> **TEXT PROVIDED**
============================================================

Yet another brilliant release in the Elektronische Musik series for Traum Schallplatten. "Interkontinental 3," compiled by Traum/Trapez co-owner Richard 'Riley Reinhold' (aka Triple R), continues to bring us the finest in warm bubbling techno from every hemisphere known to man. Germany, England, Ireland, Australia, Argentina, Japan, they're all here. Volume 3 is full of bright, poppy, dance-floor material properly balanced by deep, dreamy, minimal activities for the late-night; and it all grooves. Process and Oliver Hacke deliver, as usual. Donal Tierney and Jorge Gebauber each introduce some of the finest tech-house this side of that new rock beyond Pluto, Sedna.

I'm telling you, it's all here, and thankfully, the vinyl release this time round is only a 4 track 12" featuring a few club friendly tracks from the CD. It includes the Broker/Dealer rmx of French band Margo's "La Baumette," Popnebo's "Of Course She Does," a different killer from O. Hacke than appears on the CD, and Michael Fentum's "Warm Hands," which are actually lush strings that evolve into this static-laden montage. There's even a QuickTime video on the CD by POLAR called Occupy set to the music of Victor Bermon rmx of Fotel Folyamat's "Love Streams." Like I said, it's all here.

============================================================

[Dataset sample]
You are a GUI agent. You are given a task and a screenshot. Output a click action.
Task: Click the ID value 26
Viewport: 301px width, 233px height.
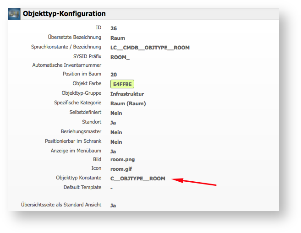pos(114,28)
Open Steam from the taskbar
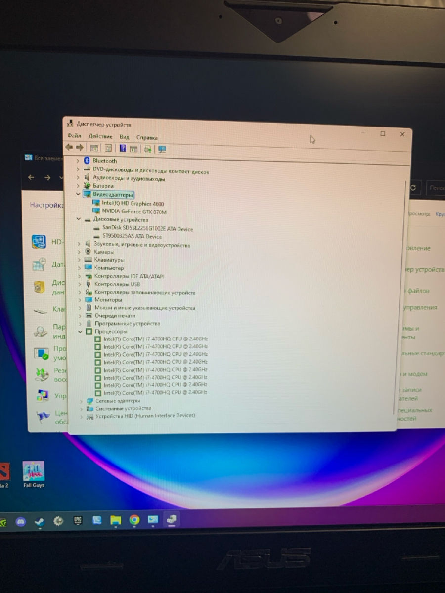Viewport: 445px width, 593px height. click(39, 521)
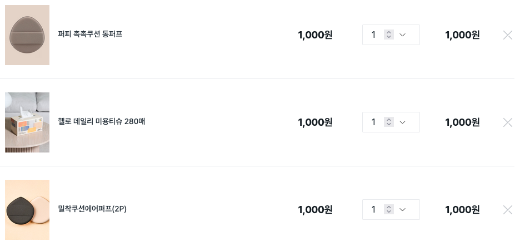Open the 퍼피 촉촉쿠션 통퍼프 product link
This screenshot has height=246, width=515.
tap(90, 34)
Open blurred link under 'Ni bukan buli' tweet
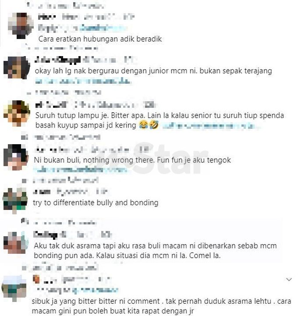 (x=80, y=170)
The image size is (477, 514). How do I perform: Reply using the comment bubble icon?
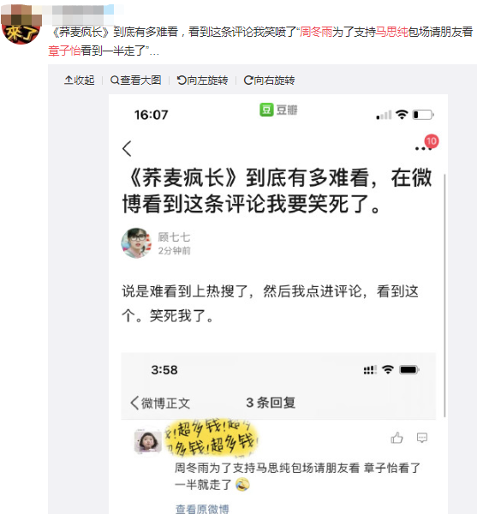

============================================================

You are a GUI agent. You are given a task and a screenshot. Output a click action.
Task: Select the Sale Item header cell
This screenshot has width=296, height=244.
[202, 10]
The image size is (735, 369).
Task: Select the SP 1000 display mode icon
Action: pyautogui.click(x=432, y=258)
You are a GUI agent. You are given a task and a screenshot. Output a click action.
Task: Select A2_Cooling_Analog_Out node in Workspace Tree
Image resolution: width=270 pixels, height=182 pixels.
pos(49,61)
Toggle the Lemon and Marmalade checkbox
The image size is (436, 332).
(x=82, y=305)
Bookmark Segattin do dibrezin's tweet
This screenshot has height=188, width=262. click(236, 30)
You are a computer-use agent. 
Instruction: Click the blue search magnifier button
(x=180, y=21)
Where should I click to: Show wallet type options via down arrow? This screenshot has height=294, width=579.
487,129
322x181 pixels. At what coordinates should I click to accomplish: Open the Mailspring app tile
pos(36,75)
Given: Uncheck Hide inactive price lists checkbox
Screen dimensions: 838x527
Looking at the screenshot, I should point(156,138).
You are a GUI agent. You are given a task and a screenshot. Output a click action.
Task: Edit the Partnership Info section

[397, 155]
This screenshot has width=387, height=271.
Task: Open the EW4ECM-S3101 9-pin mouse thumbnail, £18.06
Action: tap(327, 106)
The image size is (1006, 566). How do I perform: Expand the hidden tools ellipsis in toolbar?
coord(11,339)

============================================================

> **EXERCISE SET**
1. According to the review of "Interkontinental 3," who compiled the album?
2. Write the next part of the review of "Interkontinental 3," picking up right after its last sentence.

> **ANSWERS IN ORDER**
1. Riley Reinhold, co-owner of Traum/Trapez, also known as Triple R.

2.
listen: adam kroll / klostergarten
listen: donal tierney / text xxx

pantha du prince / diamond daze / dial

Pantha Du Prince (aka Gluhen) takes his personal palette of sounds and applies them to new minimal techno structures. After falling for the Gluhen LP, I didn't know what to expect from this one. I half-expected off-time, deep shuffle techno with noise clusters here and there. What we end up getting is deep minimal techno with the classic Dial beauty and sophistication devoid of any straight up, generic sounds. Every element - bass, melody, hi-hats - is given a custom tuning to make it unique, stark, grey, and full of beauty.

Pantha Du Prince blends the dark brooding drive of Carsten Jost, the heavenly lift of Lawrence, and a tech/house structure similar to the Traum label injected with impeccably chosen/arranged sounds. While Jost tends to push forward with dark, sharp sounds accenting the beat, Pantha Du Prince has more of a driving (yet still sophisticated), dark funk. (See "Eisregen and "Circle Glider") Side C's "Sad Saphire" is like way deep Basic Channel taken out of the dank basement and placed in the clouds. Another step forward in the dark beautiful world of Dial records and another favorite LP. Recommended.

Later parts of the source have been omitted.